Australia's Great Barrier Reef Is In Serious Danger

April 2nd 2016

Alex Mierjeski

Large swaths of Australia's delicate coral reefs are looking more and more like the bleached tips of your favorite boy bands from decades past — a pattern scientists say is a sign of climate change's destructive effects on the environment.

According to the National Coral Bleaching Taskforce, about 95 percent of the Great Barrier Reef has experienced severe bleaching.

Coral bleaching occurs when distressed corals expel color-giving algae living in their tissues due to abnormal conditions, such as warmer-than-normal water temperatures, according to the National Oceanic and Atmospheric Administration. Corals can recover, though if the stress is prolonged, they can die.

Scientists say that only four out of 520 reefs they examined have no evidence of bleaching — part of a larger epidemic thought to be the worst on record, the BBC reports.

"This will change the Great Barrier Reef forever," Terry Hughes, head of the country's Research Council Centre of Excellence for Coral Reef Studies told Australia's ABC this week.

Bleached coral

Though they may not be in the spotlight often, coral are vital to ecosystems both above and below water. As Vox noted, they are home to about 25 percent of marine fish species, sustain food sources for millions of people, and help mitigate destructive storms.

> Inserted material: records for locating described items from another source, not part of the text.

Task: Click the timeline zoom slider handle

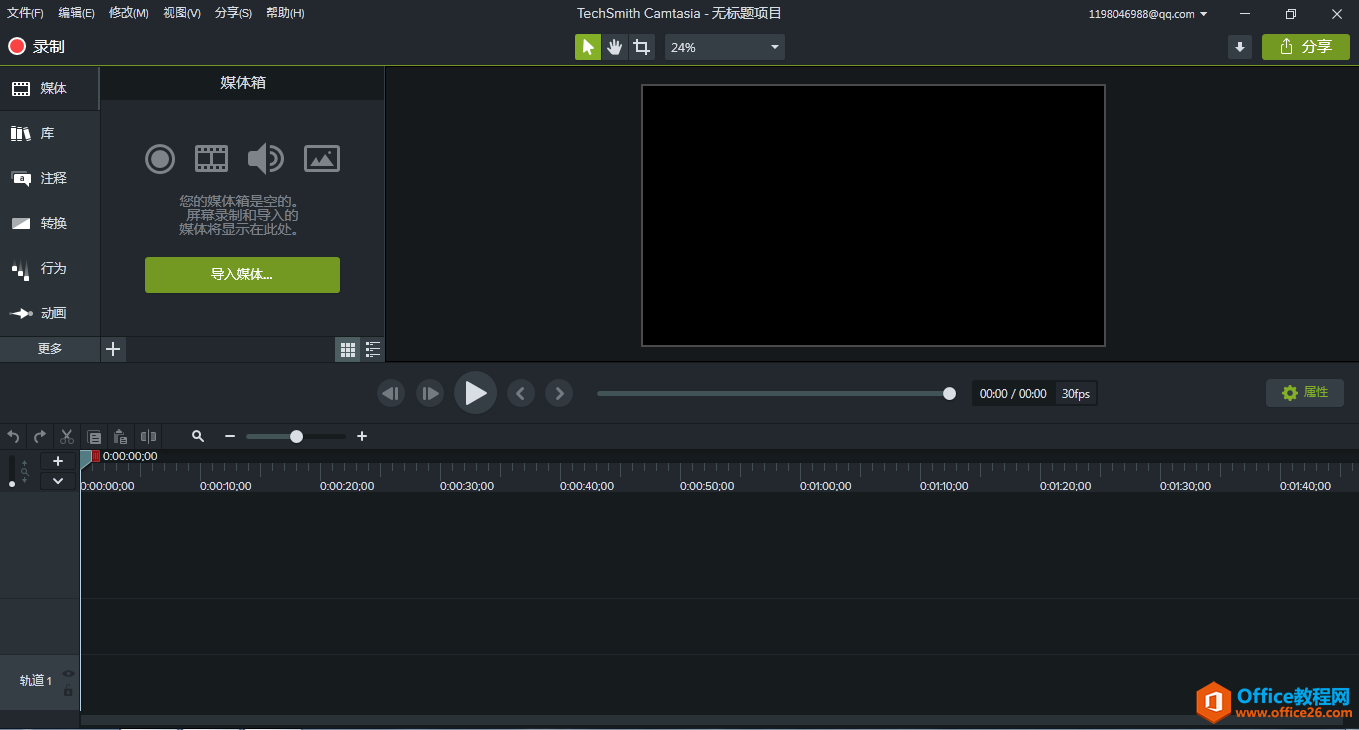Action: (296, 436)
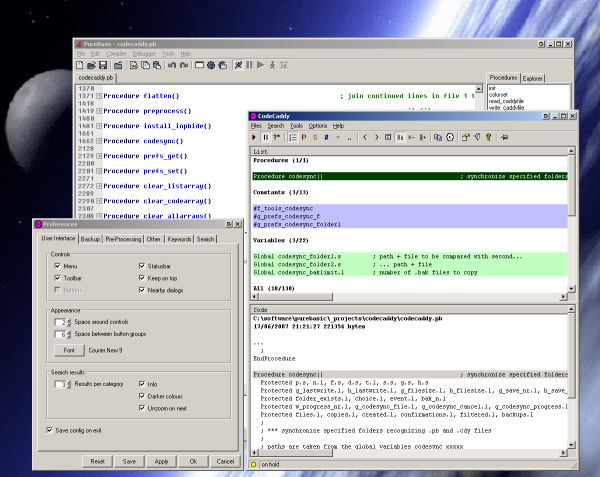The height and width of the screenshot is (477, 600).
Task: Switch to the Pre-Processing tab
Action: click(x=123, y=240)
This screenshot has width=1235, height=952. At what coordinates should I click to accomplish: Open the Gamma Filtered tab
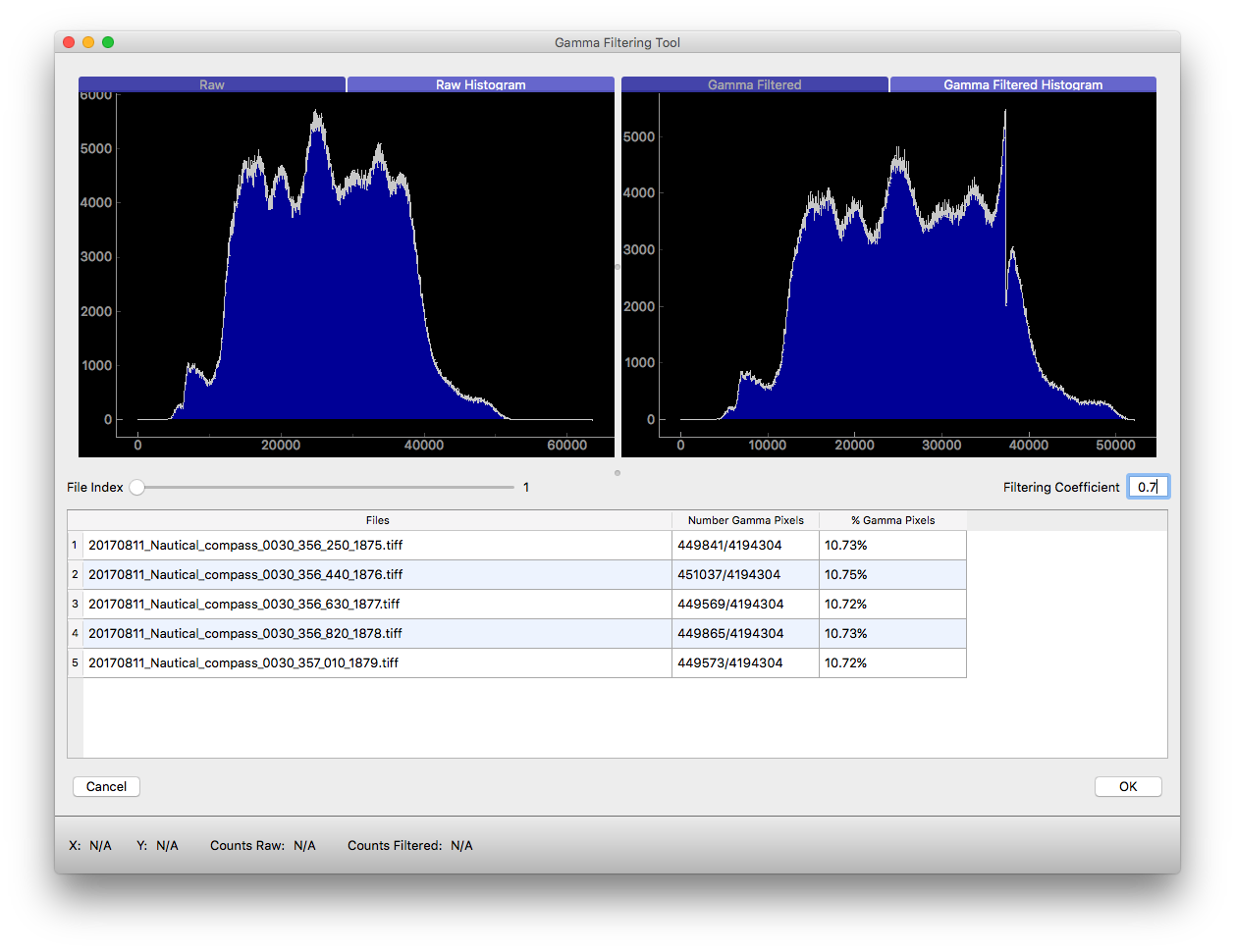point(754,84)
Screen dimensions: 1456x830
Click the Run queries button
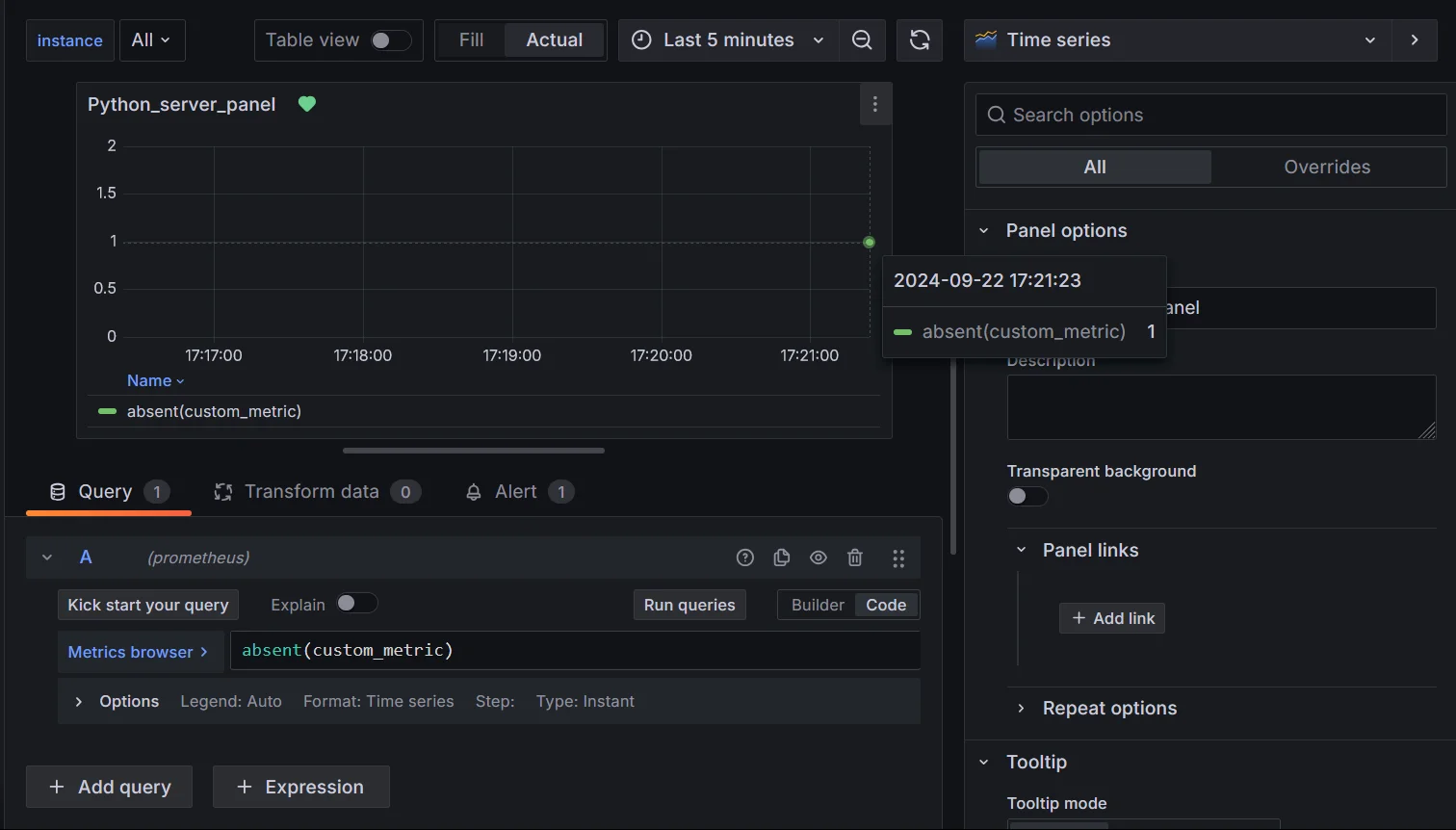(689, 605)
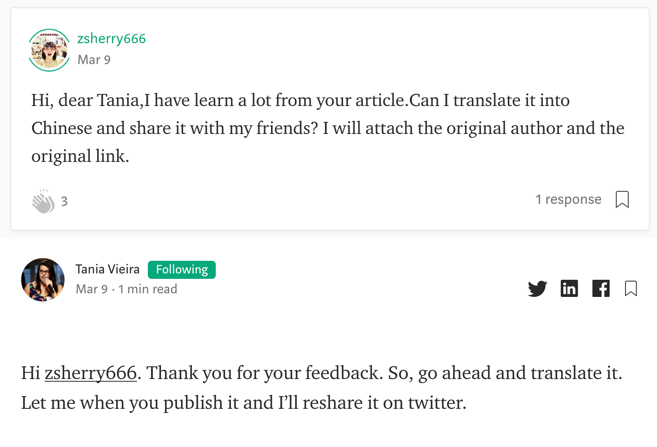Viewport: 657px width, 447px height.
Task: Bookmark zsherry666's comment
Action: point(622,200)
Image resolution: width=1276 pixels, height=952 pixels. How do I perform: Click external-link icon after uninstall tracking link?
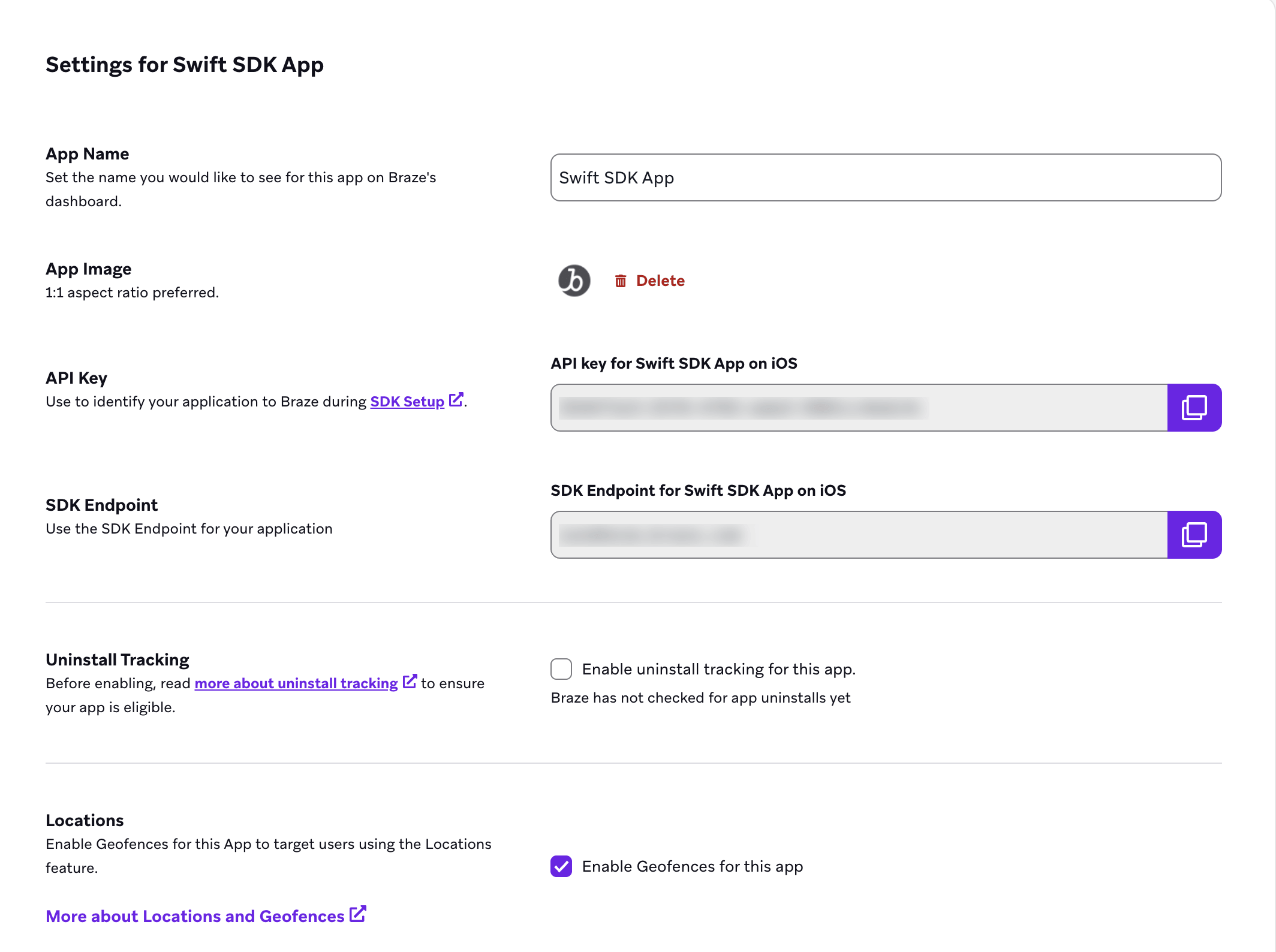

Last year, United Nations Educational Scientific and Cultural Organization decided not to put the Great Barrier Reef on its list of World Heritage sites in danger — a move Australian officials hailed as a validation of their environmental protection efforts.

Bleached coral

But the recent surveys paint a troubling picture. While bleached coral can recover, some worry that their recovery may be knee-capped by warming waters caused by a combination of man-made climate change and temperature spikes linked to seasonal weather events like El Niño.

Hughes told ABC that he expects about half of the corals surveyed this week to die "in the coming month or so."

"What we're seeing now is unequivocally to do with climate change," Hughes said. "The world has agreed, this is climate change, we're seeing climate change play out across our reefs."